◆ Document extract
A self-taught photographer, Duane Michals has redefined photography by exploring the possibilities of the medium without regard to its rules, always seeking expression and imagination rather than adherence to specific, traditional forms. Michals is best known for his narrative sequences, which play with the cinematic aspect of photography. He has written, ”I believe in the imagination. What I cannot see is infinitely more important than what I can see… (Real Dreams, Addison House, 1976). Like graphic puzzles, his ”photostories” symbolise intangible realities. His career as a photographer is unusual, with equal success in the commercial and fine art fields.
Raised in McKeesport, Pennsylvania, where he was born in 1932 to a working-class family, Michals spent much time with his Slovakian grandmother, who lived with his family. He credits her with his later development of an alter ego, Stefan Mihal, whose life Michals might have led, complete with suburban home, factory job and middle-class family. During high school, he became interested in art and began taking weekend watercolour classes at the Carnegie Institute in Pittsburgh and then at Carnegie-Mellon University. A scholarship enabled Michals to attend the University of Denver, where he earned a B.A. in art in 1953. Shortly after graduation, he was drafted into the United States Army and served as a second lieutenant in Germany during the Korean War. In 1956, after completing his military service, Michals decided to study graphic design at the Parsons School of Design. After a year, he left to work as a graphic designer/assistant art director at Dance magazine.
Within a year, in 1958, he had accepted a position in the advertising department of Time, Inc. as a typographer and designer. That same year, on a three-week trip to Russia, Michals first became interested in photography, taking snapshots and portraits of Russian people with a borrowed camera. Upon his return to the United States, he saw the greater potential of his Russian portraits and began to move into commercial photography, with steady success. His first group exhibition, which included the work of Garry Winogrand, was held at the Image Gallery in New York in 1959. From his first commercial assignment, creating publicity stills for the Broadway musical revue The Fantasticks, Michals soon found steady work as a freelance photographer for magazines as diverse as Esquire, Mademoiselle, Show, Vogue, The New York Times, Horizon and Scientific American.

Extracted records
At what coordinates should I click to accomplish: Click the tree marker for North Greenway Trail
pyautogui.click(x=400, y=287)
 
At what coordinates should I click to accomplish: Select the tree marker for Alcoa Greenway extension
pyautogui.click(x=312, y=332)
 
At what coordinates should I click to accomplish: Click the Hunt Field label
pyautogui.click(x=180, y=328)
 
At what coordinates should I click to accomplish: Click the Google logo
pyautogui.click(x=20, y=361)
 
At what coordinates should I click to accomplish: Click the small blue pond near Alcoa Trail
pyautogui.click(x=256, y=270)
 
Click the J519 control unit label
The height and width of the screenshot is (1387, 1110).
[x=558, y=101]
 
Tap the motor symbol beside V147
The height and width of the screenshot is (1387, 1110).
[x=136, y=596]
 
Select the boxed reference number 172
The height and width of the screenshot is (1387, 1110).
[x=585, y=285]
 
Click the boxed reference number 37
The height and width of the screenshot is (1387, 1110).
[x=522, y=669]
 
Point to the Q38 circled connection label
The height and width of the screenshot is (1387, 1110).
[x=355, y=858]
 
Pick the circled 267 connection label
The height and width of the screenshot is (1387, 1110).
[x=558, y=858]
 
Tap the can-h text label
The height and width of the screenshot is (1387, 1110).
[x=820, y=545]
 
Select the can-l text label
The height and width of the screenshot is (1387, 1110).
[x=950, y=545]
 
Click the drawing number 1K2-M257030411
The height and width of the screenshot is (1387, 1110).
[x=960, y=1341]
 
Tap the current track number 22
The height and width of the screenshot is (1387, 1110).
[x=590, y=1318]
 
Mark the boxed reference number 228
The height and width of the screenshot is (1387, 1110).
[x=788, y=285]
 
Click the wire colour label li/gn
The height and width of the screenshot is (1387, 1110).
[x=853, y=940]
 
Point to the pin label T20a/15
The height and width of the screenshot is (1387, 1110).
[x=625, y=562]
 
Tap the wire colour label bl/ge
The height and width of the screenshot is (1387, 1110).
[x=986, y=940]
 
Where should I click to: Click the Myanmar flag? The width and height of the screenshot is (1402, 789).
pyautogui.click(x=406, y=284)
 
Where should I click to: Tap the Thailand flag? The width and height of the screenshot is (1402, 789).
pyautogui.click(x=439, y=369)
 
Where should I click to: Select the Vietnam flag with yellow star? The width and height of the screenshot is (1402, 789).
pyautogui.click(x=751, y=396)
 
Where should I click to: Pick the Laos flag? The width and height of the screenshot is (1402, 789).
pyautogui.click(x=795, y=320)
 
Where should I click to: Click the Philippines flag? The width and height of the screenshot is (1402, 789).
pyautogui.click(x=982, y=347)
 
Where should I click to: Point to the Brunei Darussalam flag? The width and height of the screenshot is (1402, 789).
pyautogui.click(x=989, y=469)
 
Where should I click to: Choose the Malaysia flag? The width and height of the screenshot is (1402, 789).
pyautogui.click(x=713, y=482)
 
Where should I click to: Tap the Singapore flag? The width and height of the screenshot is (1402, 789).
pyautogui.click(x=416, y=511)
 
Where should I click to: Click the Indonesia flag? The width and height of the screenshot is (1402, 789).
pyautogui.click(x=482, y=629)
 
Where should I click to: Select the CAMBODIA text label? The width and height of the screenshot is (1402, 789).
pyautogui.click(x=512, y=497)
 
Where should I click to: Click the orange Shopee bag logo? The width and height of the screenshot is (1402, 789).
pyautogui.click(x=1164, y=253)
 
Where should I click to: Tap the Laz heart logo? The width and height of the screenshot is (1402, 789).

◆ What is expected
In the Duane Michals biography, at which university did Michals earn his B.A. in art?

◆ Expected answer
The University of Denver.